Idiosyncrasies of Vitamin D Metabolism in the Green Iguana (Iguana iguana)
JB Bernard, OT Oftedal, DE Ullrey. 1996. Proceedings, Comparative Nutrition Society Symposium, pp. 11-14
The objective of these projects was to determine the effectiveness of oral and injectable supplementation of vitamin D3 as well as experimental UV-emitting lamps as means of improving the vitamin D status of captive green iguanas.
Serum levels of 25-hydroxyvitamin D for all animals were determined by the radiorecptor assay technique of Chen et al. (1990). Whole body radiographs, taken prior to and immediately after the experimental period, were used as a gross measure of skeletal calcification.
Project 1: Twenty-five green iguanas (11 adults, 14 juveniles) were each allotted by age and weight to one of five treatment groups. Animals receiving treatment 1 served as the control and were provided with no additional vitamin D and no UV lights. Iguanas on treatment 2 were given IM injections of vitamin D3 (cholecalciferol) at the rate of 1,000-3,000 IU/kg body weight at beginning of the study (day 0), and again on day 46. The initial injection was crystalline cholecalciferol (Sigma Chemicals #C-9756, St Louis, MO) in a glycerol suspension, and the subsequent injection was an emulsifiable base containing 10,000 IU cholecalciferol/ml in 95% ethanol (Henkel Corporation, LaGrange, IL). Animals in treatments 3 through 5 had exposure for 12 hours per day to a daylight phosphor lamp, a 35% Sylvania 2096 phosphor experimental lamp or a 100% Sylvania 2096 phosphor experimental lamp, respectively. The animals were able to regulate their distance from the lamp from 5 cm to 70 cm [2-28 in.] but were provided with no shaded area. Blood was collected from each animal on day 0, 27, 46, 67, 89, 166 and 204 for determination of 25-hydroxyvitamin D.

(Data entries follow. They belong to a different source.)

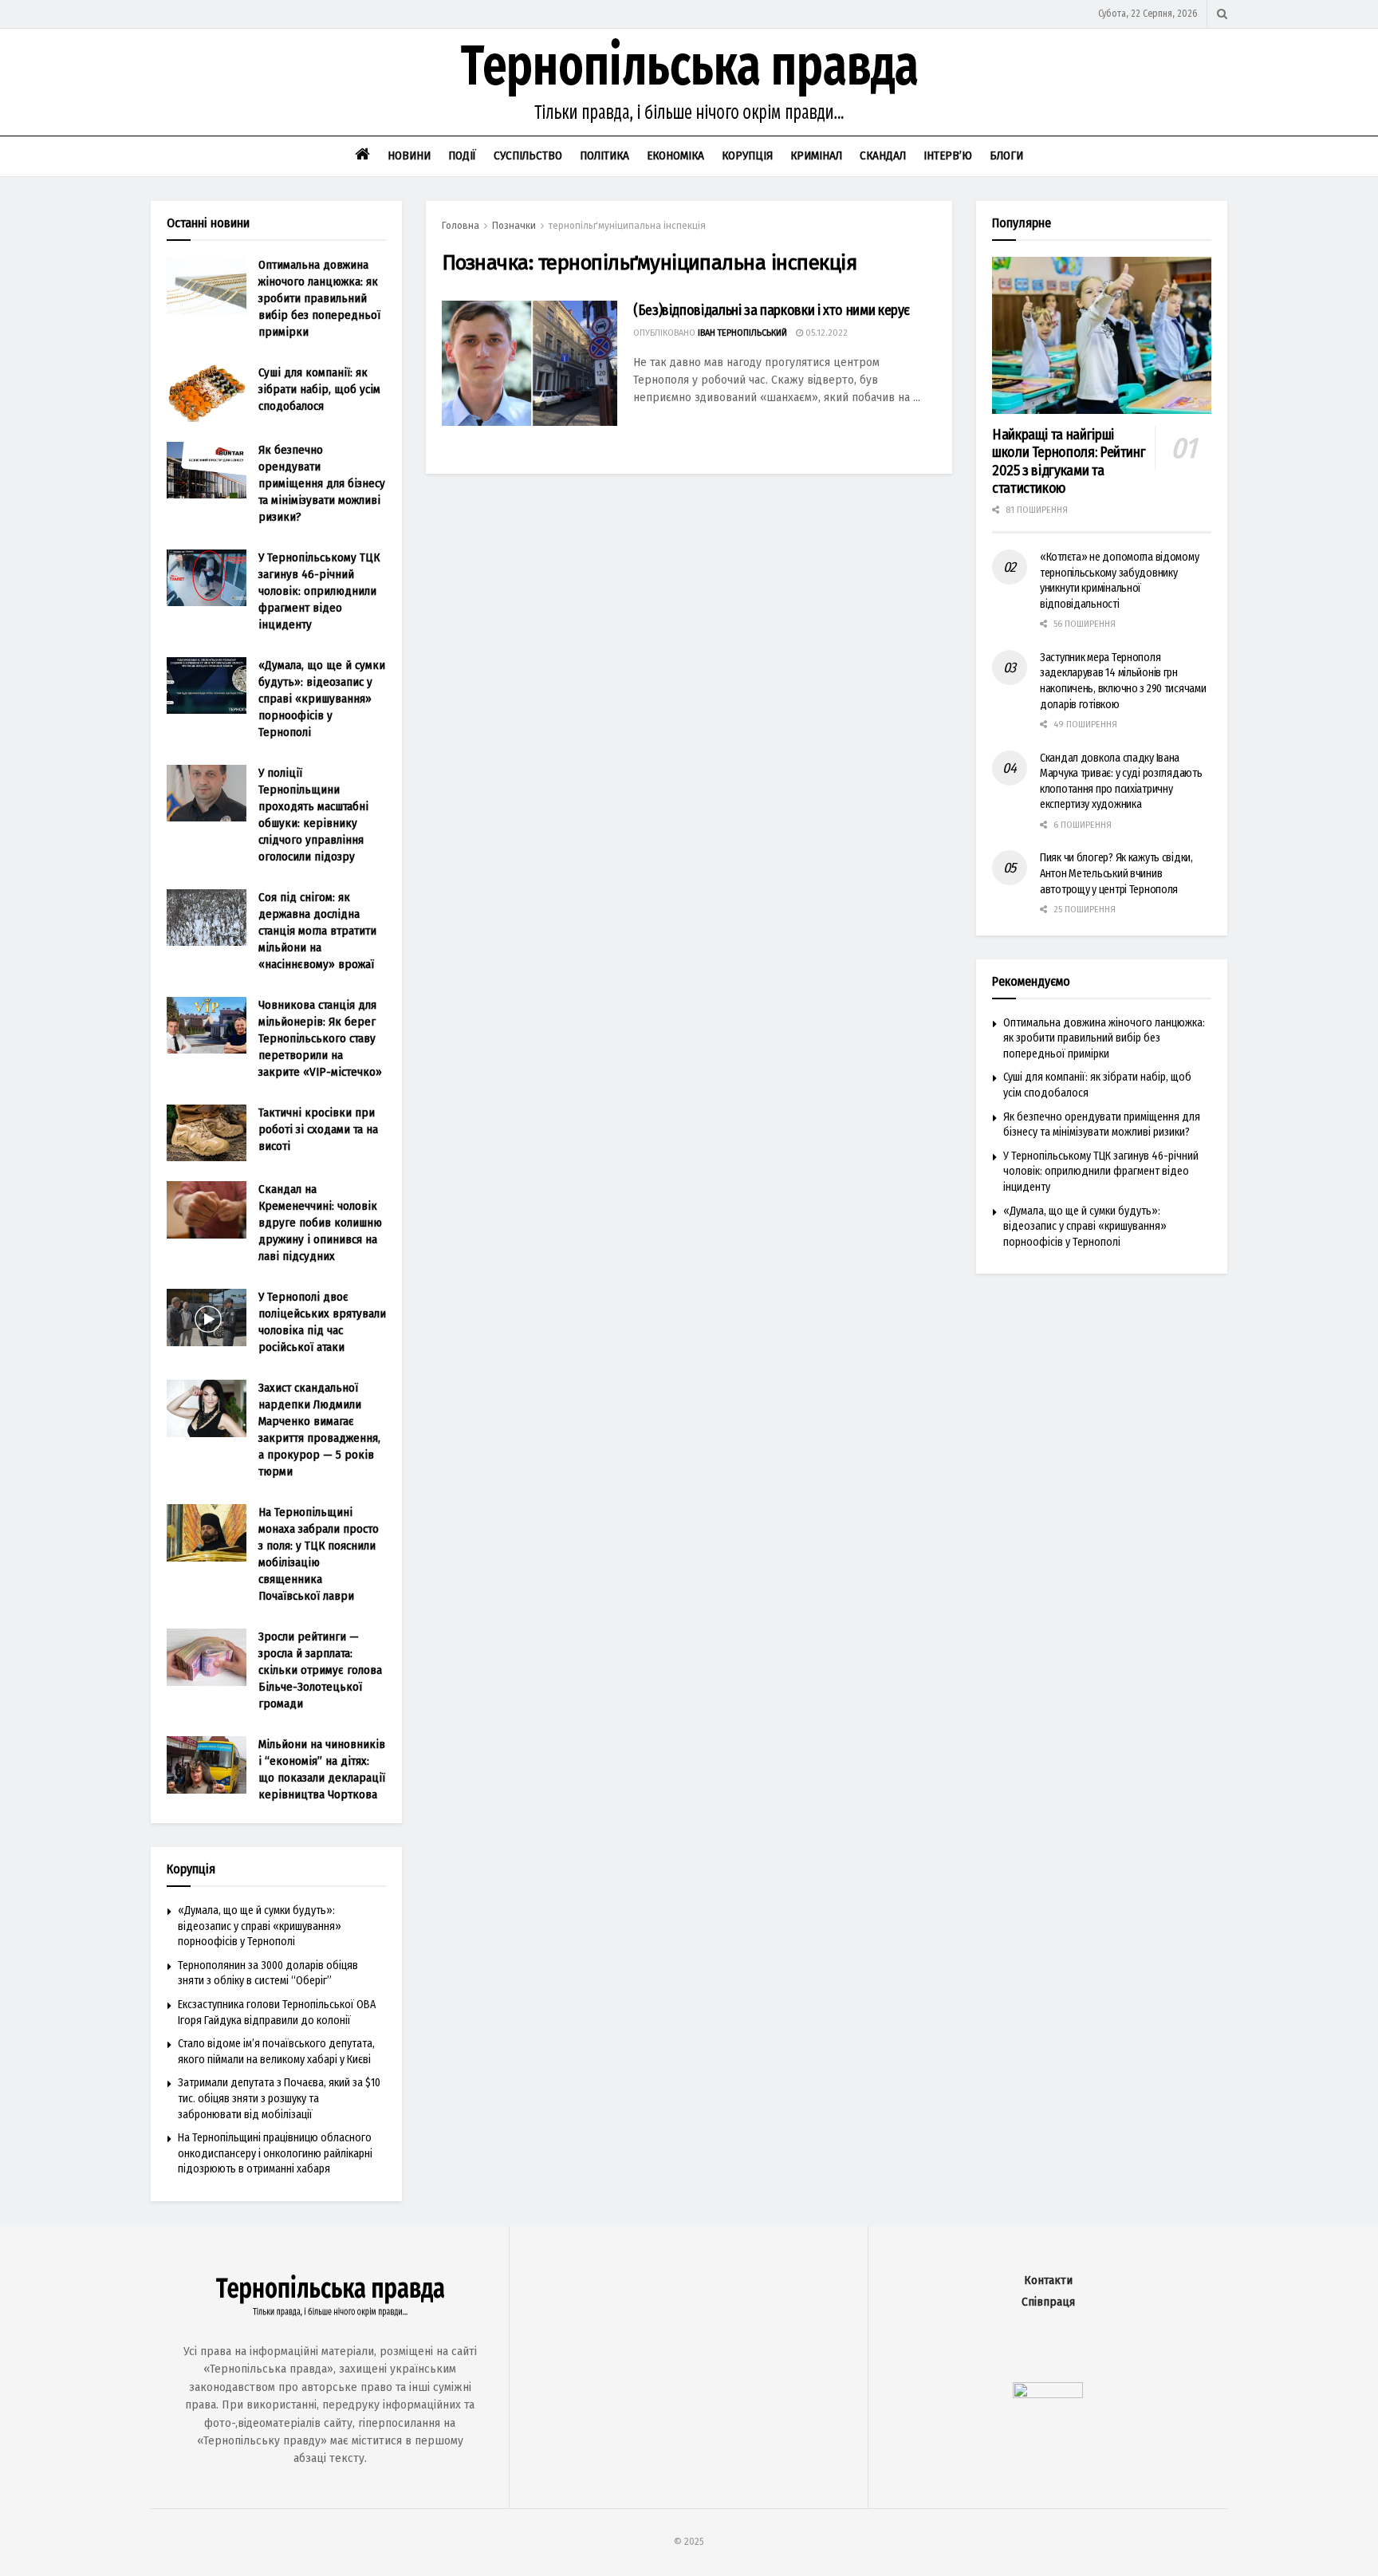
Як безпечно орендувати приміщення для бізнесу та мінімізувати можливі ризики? (321, 483)
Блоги (1006, 155)
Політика (604, 155)
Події (462, 155)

Project 2: Eight hatchling green iguanas, blocked by initial weight and whole body bone mineral concentration, were allotted to one of two treatment groups. On day 0, animals in treatment group 1 were administered an oral dose of vitamin D3 suspended in corn oil (34,000 IU/mI) at the rate of 0.25 µl (8.5 IU)/g body weight. Doses were administered to the closest µl using an adjustable Eppendorf ® micropipettor. Additionally, the animals on treatment 1 were exposed to General Electric Cool White fluorescent lamps for 12 hours daily.[a] Animals in treatment group 2 were given no supplemental vitamin D but were exposed to an experimental lamp, the Sylvania Experimental Reptile Light (modification of the 25% 2096 phosphor lamp with a color rendering index of at least 91 and a correlated color temperature of 5500°K), for 12 hours each day. All lamps were mounted 61 cm [24.4 in.] from the floor of the reptile enclosures. Although the iguanas were able to regulate their distance from the lamp, between 30 cm and 61 cm [12-24 in.], they were provided no completely shaded area. Blood samples were obtained from each animal on day 0, 7, 21 and 35 for determination of serum 25-hydroxyvitamin D.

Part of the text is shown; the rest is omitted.